_Tarefas_:
a – Reescreva em forma de lista, de modo mais conciso e mantendo os fatos principais, o parágrafo do texto selecionado que se inicia com "A escola também deve ser considerada".
b – Transcreva literalmente, do texto selecionado, o trecho que começa pelas palavras "O resultado da" e termina em "no Brasil atualmente.".
c – Resuma o texto selecionado em duas frases.
[Texto selecionado]
O resultado da vivência familiar no contexto atual, conforme mencionado, contribui para um desenvolvimento emocional e de personalidade prejudicado, incompleto, que tem se expressado em adoecimentos mentais diversos e cada vez mais graves, uso e abuso de drogas, conflitos sociais e ou ausência de relações sociais saudáveis, e em casos mais graves até mesmo o suicídio, que mata mais nossos jovens que a AIDS no Brasil atualmente.
Escola: o dilema entre o ensino formal e comportamentos complexos
A escola também deve ser considerada uma instituição que necessita de cuidado. Em seu papel iniciar de escolarizar, oferecer ensino formal, tem encontrado dificuldades importantes diante de crianças de adolescentes com problemas emocionais, desenvolvimento atípico, assim como em relação àqueles que já apresentam doença psiquiátrica. Ocorre então, que as escolas encaminham crianças ou adolescentes a serviços de saúde na expectativa de um diagnóstico que justifique comportamentos e dificuldades de aprendizagem, como se essas dificuldades fossem somente de natureza individual. É evidente um desejo de controle do corpo e comportamento, diante de inabilidade de manejá-lo, o que aqui trazemos em perspectiva crítico-reflexiva, e não pejorativa, uma vez que a escola tradicionalmente se constitui em espaço de entrega e reprodução de conhecimentos, sendo os professores não preparados em sua formação para lidar com o desenvolvimento de modo amplo e profundo, assim como em relação ao adoecimento e transtornos do desenvolvimento. A escola, além de contribuir no processo de aprendizagem, pode auxiliar na inserção social, todavia, precisa estar preparada para manejar as diferenças individuais sob olhar individualizado e personalizado, para que a vivência coletiva seja possível ou viabilizada, uma vez que partes isoladas, confusas e perdidas não formam um todo, sob pena de se produzir ou reforçar exclusão.
[/Texto selecionado]
[Registros]
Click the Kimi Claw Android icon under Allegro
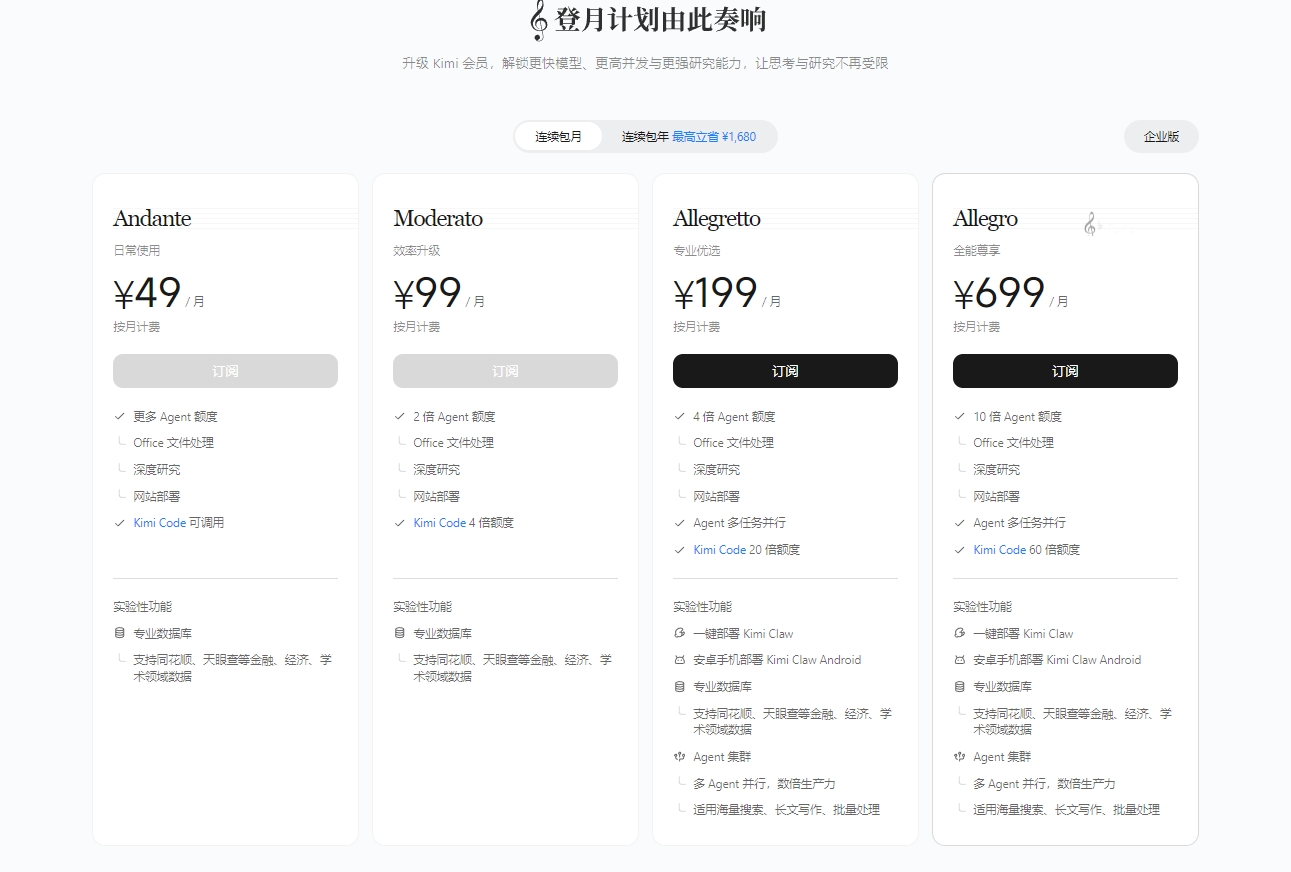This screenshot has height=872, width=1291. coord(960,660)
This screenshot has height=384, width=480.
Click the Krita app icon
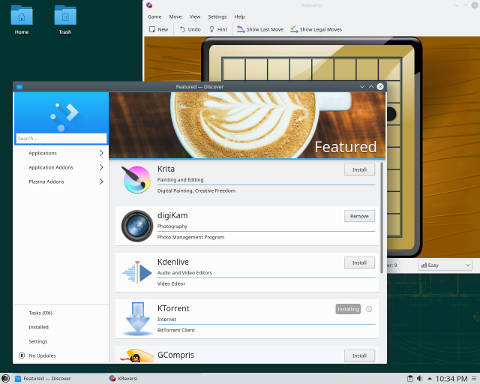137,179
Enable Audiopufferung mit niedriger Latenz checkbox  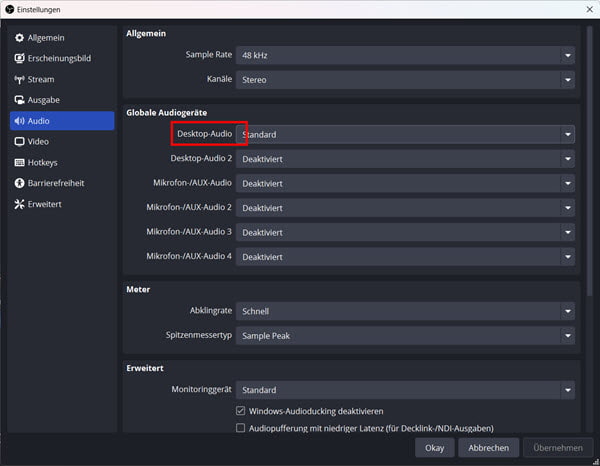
[/Registros]
[Registros]
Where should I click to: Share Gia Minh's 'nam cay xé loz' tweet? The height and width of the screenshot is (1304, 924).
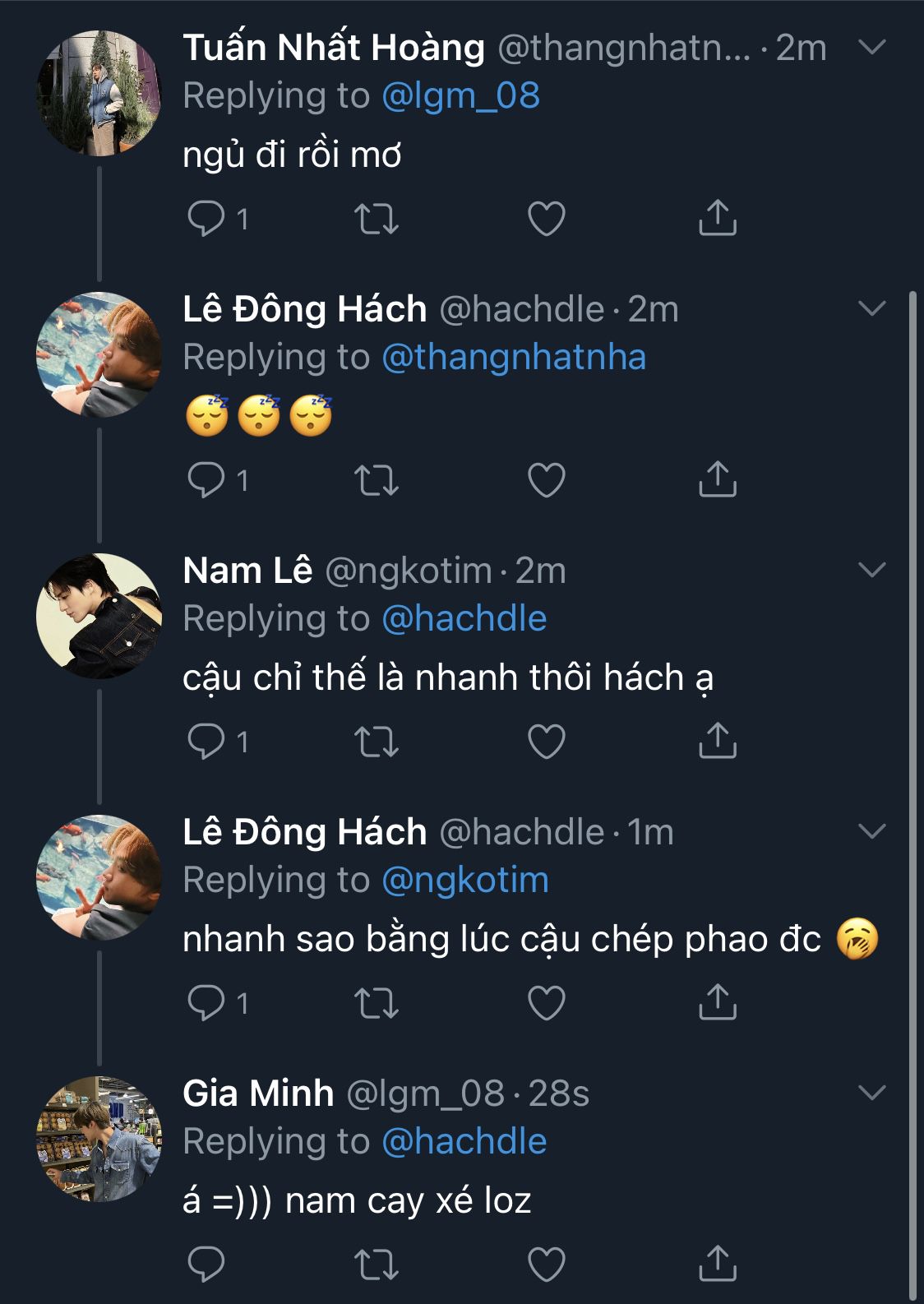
[/Registros]
[Registros]
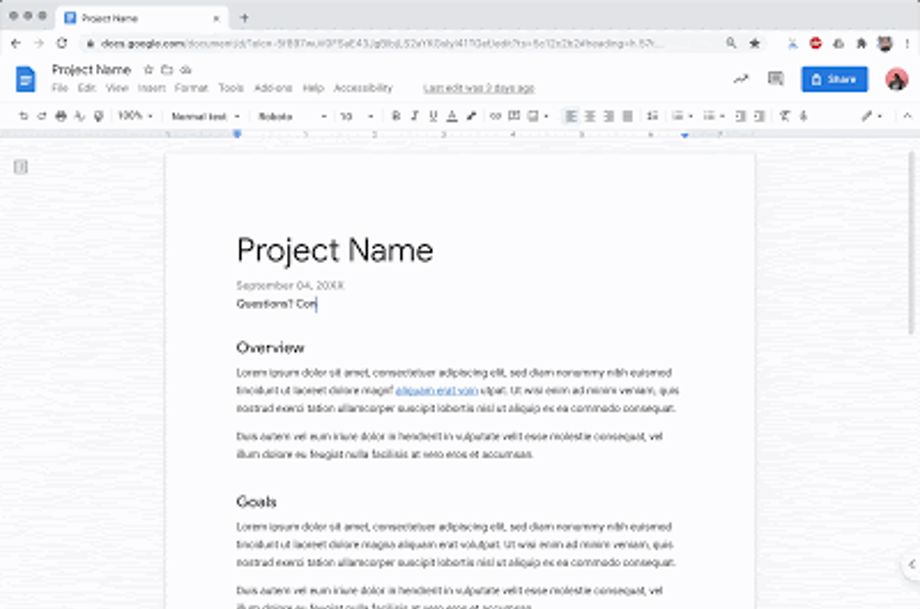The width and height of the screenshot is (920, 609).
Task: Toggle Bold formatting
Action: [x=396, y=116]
[/Registros]
_Respostas das tarefas_:
a –
- A escola também é uma instituição que necessita de cuidado.
- Em seu papel de oferecer ensino formal, enfrenta dificuldades importantes diante de crianças e adolescentes com problemas emocionais, desenvolvimento atípico ou doença psiquiátrica.
- Assim, encaminha esses alunos a serviços de saúde na expectativa de um diagnóstico que justifique comportamentos e dificuldades de aprendizagem, como se estas fossem apenas de natureza individual.
- Há um desejo de controle do corpo e do comportamento diante da inabilidade de manejá-lo. Essa constatação é feita em perspectiva crítico-reflexiva, e não pejorativa: a escola tradicionalmente se constitui em espaço de entrega e reprodução de conhecimentos, e os professores não são preparados em sua formação para lidar de modo amplo e profundo com o desenvolvimento, o adoecimento e os transtornos do desenvolvimento.
- Além de contribuir para a aprendizagem, a escola pode auxiliar na inserção social. Para isso, precisa manejar as diferenças individuais com olhar individualizado e personalizado, a fim de viabilizar a vivência coletiva, sob pena de produzir ou reforçar exclusão.

b –
O resultado da vivência familiar no contexto atual, conforme mencionado, contribui para um desenvolvimento emocional e de personalidade prejudicado, incompleto, que tem se expressado em adoecimentos mentais diversos e cada vez mais graves, uso e abuso de drogas, conflitos sociais e ou ausência de relações sociais saudáveis, e em casos mais graves até mesmo o suicídio, que mata mais nossos jovens que a AIDS no Brasil atualmente.

c – A vivência familiar no contexto atual contribui para um desenvolvimento emocional e de personalidade prejudicado, que se expressa em adoecimentos mentais, uso e abuso de drogas, conflitos sociais e até suicídio. A escola enfrenta dificuldades diante de alunos com problemas emocionais ou transtornos e os encaminha a serviços de saúde em busca de diagnóstico, mas precisa estar preparada para manejar as diferenças individuais sob olhar individualizado, sob pena de produzir ou reforçar exclusão.